The old distinction between dictatorship and democracy is now unworkable because China, with its huge economic success, has emerged as a major theoretical disruptor. The more recent dichotomy separating liberal and illiberal democracies doesn’t take us far either. South Korea, Taiwan or Japan are hardly illiberal, yet they have a much better report card when it comes to handling Covid-19 than democracies in West Europe and the US.
But why? How can one thread this needle?
In the East, the Covid-19 surge was met more effectively because people abided by state regulations on physical distancing and mask wearing more readily than, say, in France or the
UK. West Europe, including the
US, instead, saw significant resistance to such restrictions and hence the pandemic kept growing there. Even today, there are instances of protestors, in very large numbers, who believe these restrictions are undemocratic invasions of their right to privacy.
Further, in South Korea, Singapore, Japan or Taiwan, for example, the population also willingly submitted to mass testing and contact tracing. Japan does not have legal rights to enforce lockdowns or contact tracing; even so, the state effectively implemented both. Obviously, this would entail a heightened degree of state surveillance, but that did not seem to matter much in these democracies.
In Western democracies, from Spain to the US, the situation has been quite different. Obviously, societies that have not taken kindly to relatively non-invasive advisories, such as social distancing and mask wearing, will find contact tracing very difficult. No surprise then that in the West both mass testing and contact tracing have fared badly. They were popularly captioned, in several quarters, as edicts of a ‘big brother’ state.
The European Union Trade Commissioner for Internal Market voiced this fear when he said that fighting Covid-19 is fine but “we will not compromise on our values and privacy requirements”. On the other hand, democracies of the East, from Japan to Singapore, have done very well. Many had learnt from the earlier Sars breakout, but neither then nor now have they faced popular opposition to the restrictions the state imposed to fight the pandemics. It would also be risky to take the distinction between liberal and illiberal democracies as mutually exclusive categories. At the weed level, there is so much of one in the other. It really boils down to the extent of illiberalism and not the complete lack of liberalism. For instance, the US president enjoys vast powers under the National Emergencies Act; in France too, Article 16 of their constitution gives the president ‘exceptional powers’ in times of crisis.

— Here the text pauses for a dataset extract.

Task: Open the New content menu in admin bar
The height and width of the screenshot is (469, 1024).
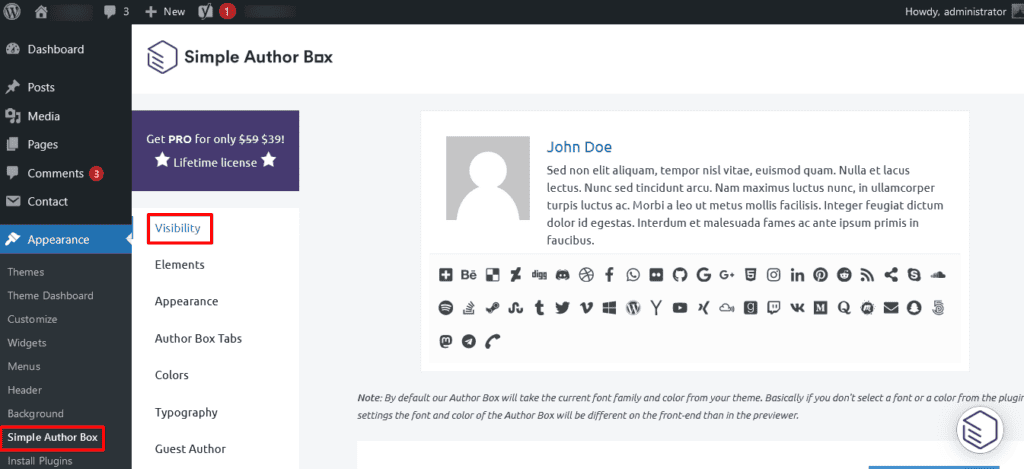Action: click(x=165, y=12)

Eastern democracies are different from such liberal democracies, but they are not illiberal. They can best be characterised by the term ‘deontic’. ‘Deontic’ is appropriate because it stands for obligation and binding commitment. In ‘deontic’ democracies, it is not the liberty of the individual but duties of the state that occupies the pride of place. In a deontic democracy, the state bears the responsibility for a society’s wellbeing.
The slide rule should also apply when we analyse why some Eastern democracies have done better than Western democracies in effecting mass mask wearing and contact tracing. This observation becomes theoretically tantalising as we find instances of acquiescence and defiance, combining in different amounts, in all democracies. East or West, none of these democracies under consideration is, however, a sham front of totalitarian rule.
The principal reason why such democracies are more deontic than liberal is because they emerged after long subjugation under colonial rule. This made the fight for independence the major thrust of their long-drawn mobilisations. We can see this aspect reflected in the constitutions of a number of deontic democracies from India, to South Korea, to Singapore. The first order of business here was to unite as a people and throw out the foreign oppressor.
Unlike a liberal democracy, in this case, the newly emergent state required muscle and sinew which only positive laws can build. This state has obligations to its ‘people’, the authentic sons of the soil. For example, the constitution of South Korea says it is the state’s duty to make sure that people realise their full development and ‘elevate’ their quality of life. How different this is from Jefferson’s vision of a liberal state which is all bare bones with no meat on them.
In none of these Eastern, deontic democracies, has there been any significant show of protest against the Covid-19 induced measures. As the state, first and foremost, is supposed to look out for what is best for its people, what is a little privacy invasion between friends? The state is also expected to know more than individual citizens. It is the repository of greater knowledge garnered from experts and with those who have experience in the field.
At the end of the day, what hurts Western sensitivities most is that Eastern deontic democracies handled the pandemic way better than they did. Europe and America are so accustomed to being judged as superior that the systematic setbacks they encountered in pandemic control was a rather bitter pill for them to swallow.